Material for the task

-.-.-

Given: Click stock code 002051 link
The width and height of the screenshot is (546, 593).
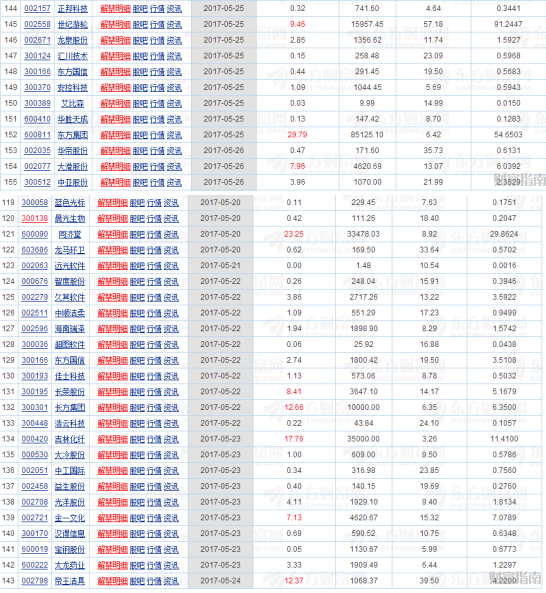Looking at the screenshot, I should pyautogui.click(x=35, y=470).
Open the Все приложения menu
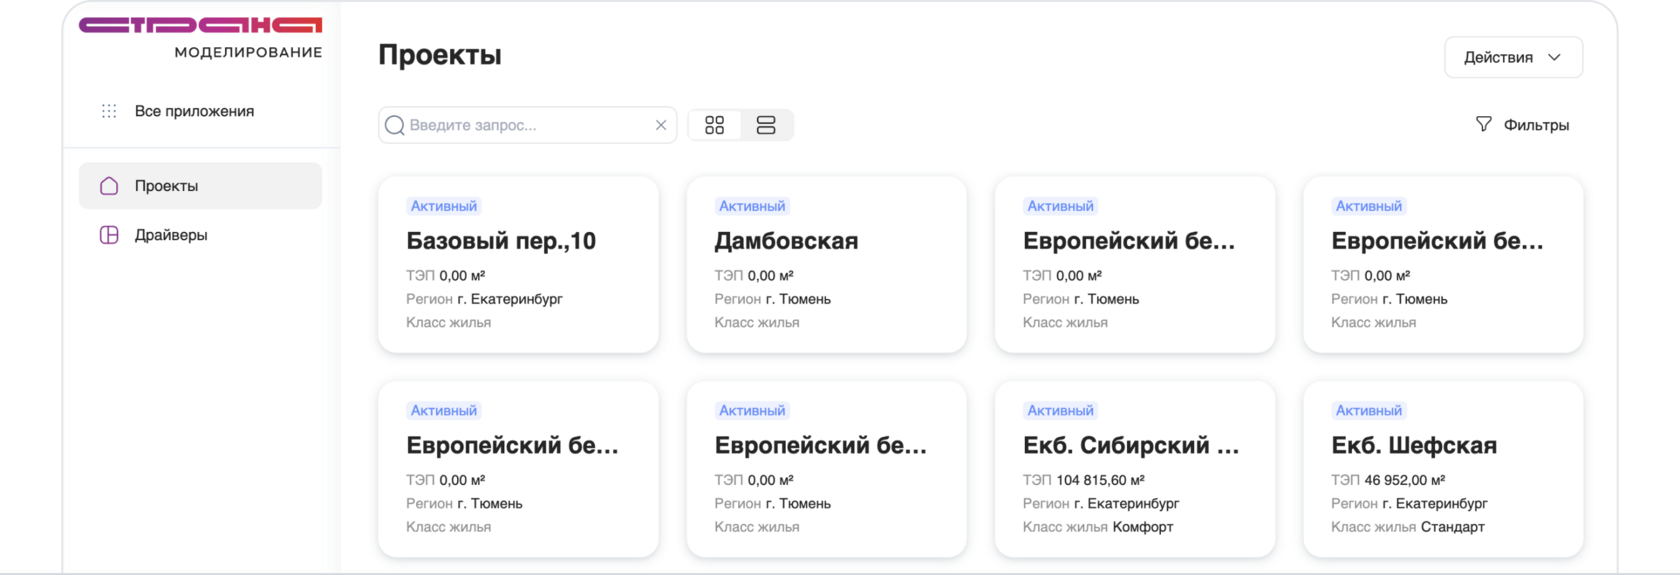The height and width of the screenshot is (575, 1680). 194,111
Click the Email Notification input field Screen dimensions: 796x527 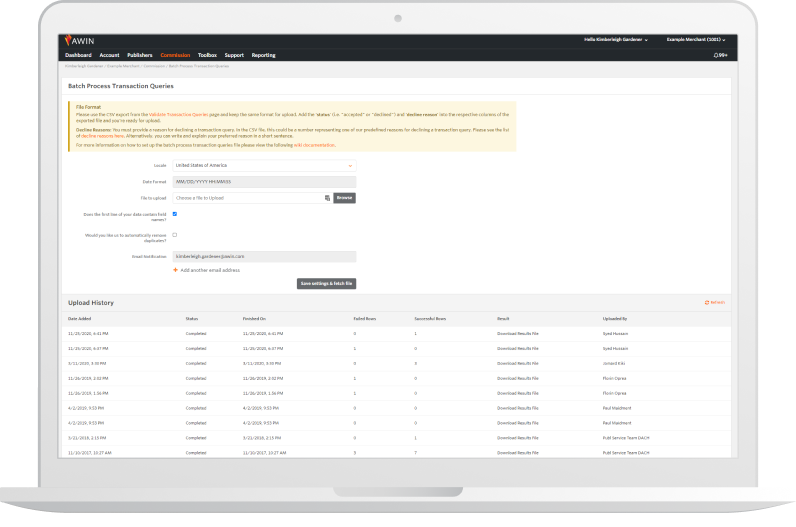click(x=264, y=256)
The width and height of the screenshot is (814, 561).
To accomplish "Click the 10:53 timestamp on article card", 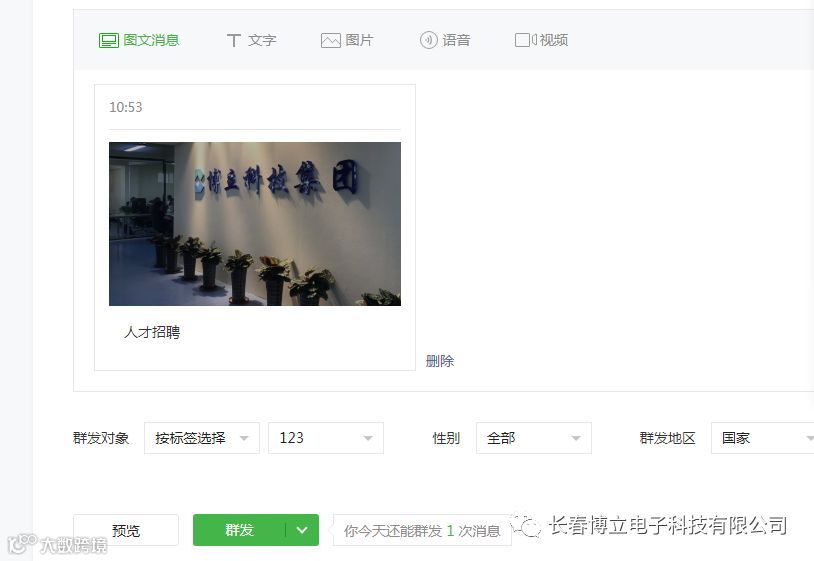I will (x=126, y=107).
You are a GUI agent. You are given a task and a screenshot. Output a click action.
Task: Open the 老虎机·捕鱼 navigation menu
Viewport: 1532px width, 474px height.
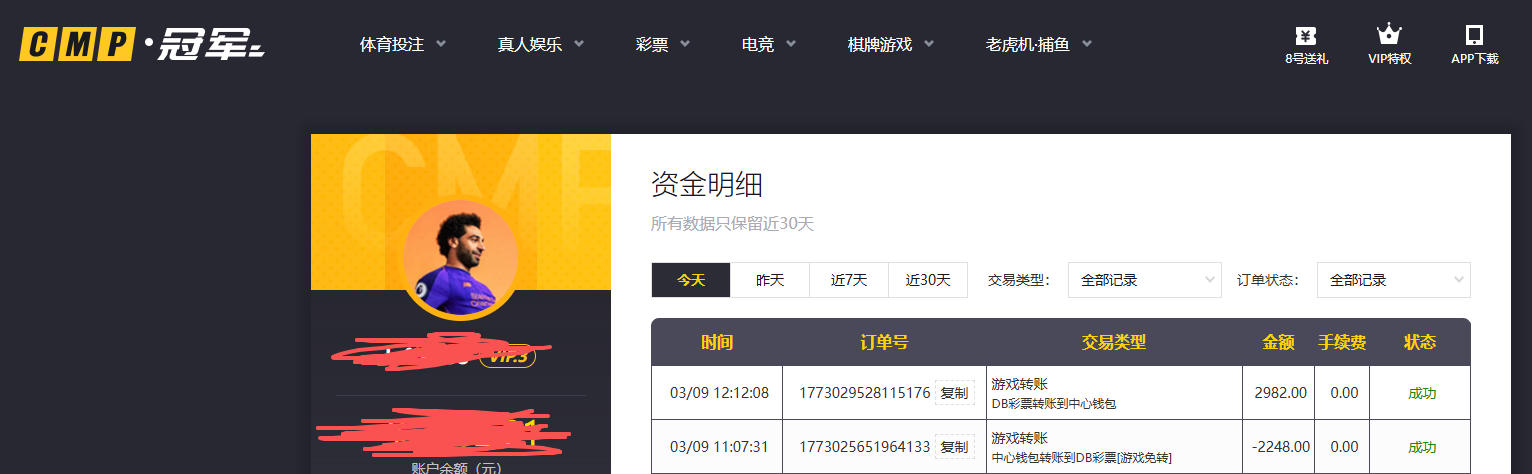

-.-.-

Task requirements
Once you find the line that contains "Task: Open the 老虎机·捕鱼 navigation menu", reproduce it and every line after it through the end of the entries above, exactly as written, with no pictures.

Exercise result
Task: Open the 老虎机·捕鱼 navigation menu
Viewport: 1532px width, 474px height.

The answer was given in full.